The results are stored in the path directory of the start node node. If gz is set, the files created in the path directory are compressed.
 The path directory for a node contains two files. Any of these files
 may be compressed. In that case, the customary .gz is
 appended to their names.
 The first file is called paths. It contains all the
 paths from the node start node to any other node. There is one line
 per path. The line starts with the length of the path, followed by
 the tabulation character. Then follows a list of all intermediary
 nodes to the destination node, including the destination node.  This
 list contains the handles of these node, separated by the tabulation
 character. If the network is binary, the length of the path is equal
 to the number of nodes mentioned in the line. Paths in the file may
 appear in any order.
 The second file is called inter. It contains information
 on how much a particular node appears in between two other nodes in
 all the path between start node and a destination. Thus, if the
 paths file for a node “e” looks like, say
2 a b 3 a c d 2 a c 1 a
 the corresponding inter file will be
3 a 1 c
 The inter files does not mention any node that has not
 been an intermediary node between two others. inter
 files sort by the importance of the node, i.e. by the number in the
 first column.  
 At the start of its run,
 update_path changes the path_tist column in
 the record of the start node in the nodes table.  If that record does
 not exist, update_path calls update_node
 for this node. If the node is not in the nodes input,
 update_path notes this as an error.  
 At the end
 of its run, update_path changes the
 closeness nodes table column of the start node record in
 the nodes table. If that record does not exist,
 update_path notes this fact in its log as an error.

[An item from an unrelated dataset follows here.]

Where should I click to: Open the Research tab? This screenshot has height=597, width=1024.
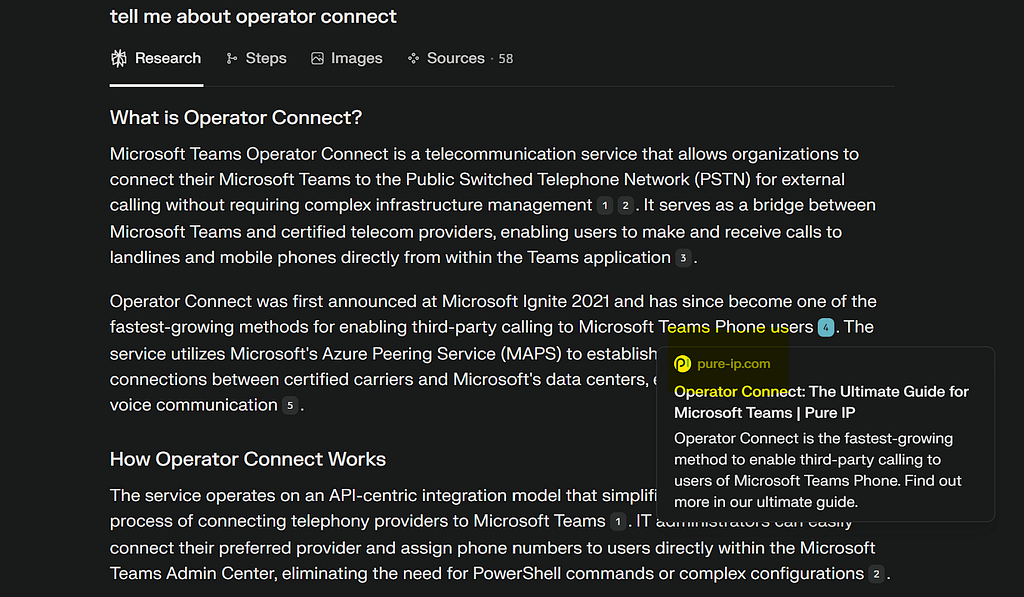pyautogui.click(x=156, y=58)
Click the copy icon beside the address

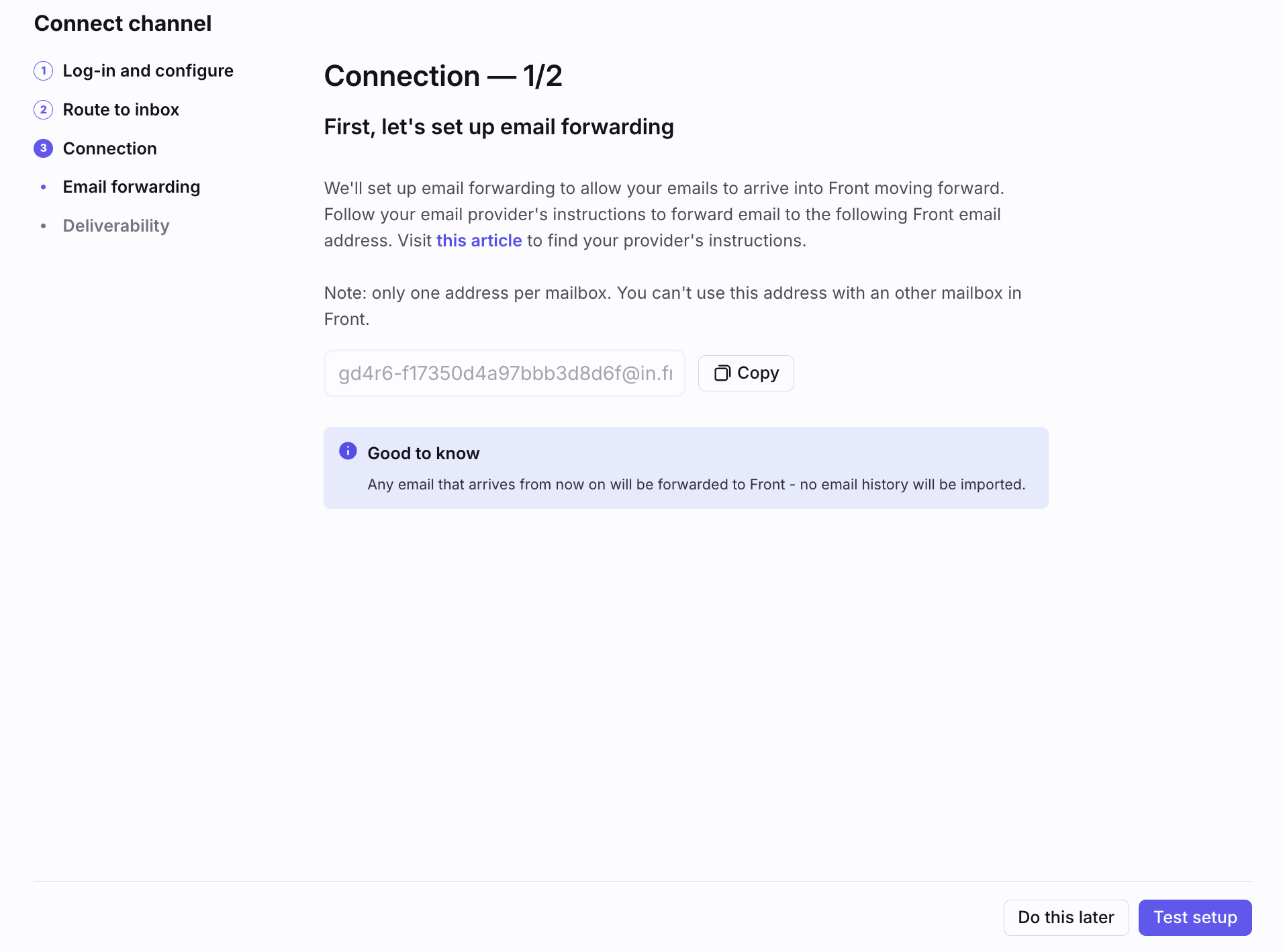(722, 373)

 A script rollover_path_update takes the
 source nettype, node number number
 and gz as arguments.
If number is greater than the number of records in the nodes table, number is set to be equal to the number of records in the nodes table.
 On startup the script selects the number nodes with the
 lowest path_tist.  It the proceeds to fire up
 update_path for each of those nodes. If gz is
 set, the resulting files are compressed.
 rollover_path_update is an non-concurrent script.
 A script incidence_path_update takes the
 source, nettype, and gz as
 arguments. It is said to run for two tists. These tists are the start
 running tist and the end running tist.
 At its start, incidence_path_update finds its most
 recent log. If no log file can be found, the current start running
 tist is the earliest tist for which edge data is available. If a last
 log is found, incidence_path_update parses its last log
 for the end running tist of the last run. If the log can not be
 parsed for such a tist, incidence_path_update exits
 immediately without writing another log. If the log file can be found
 and parsed for the last end running tist, the current start running
 tist is the last end running tist.
The end running tist is the tist of the most recent adjacency input found.
If the adjancy data for the start tist can not be found, the start tist is changed to be the oldest start tist for which adjacency data is available.
Both the start running tist and the end running tist are logged.
 The script incidence_path_update computes the difference
 between the adjacency matrix at the start and the end tist. From
 there, it finds a group of nodes that are the affected nodes and
 their immediate neighbors. 
There are 6 types of incidents that the matrix of adjacency can undergo.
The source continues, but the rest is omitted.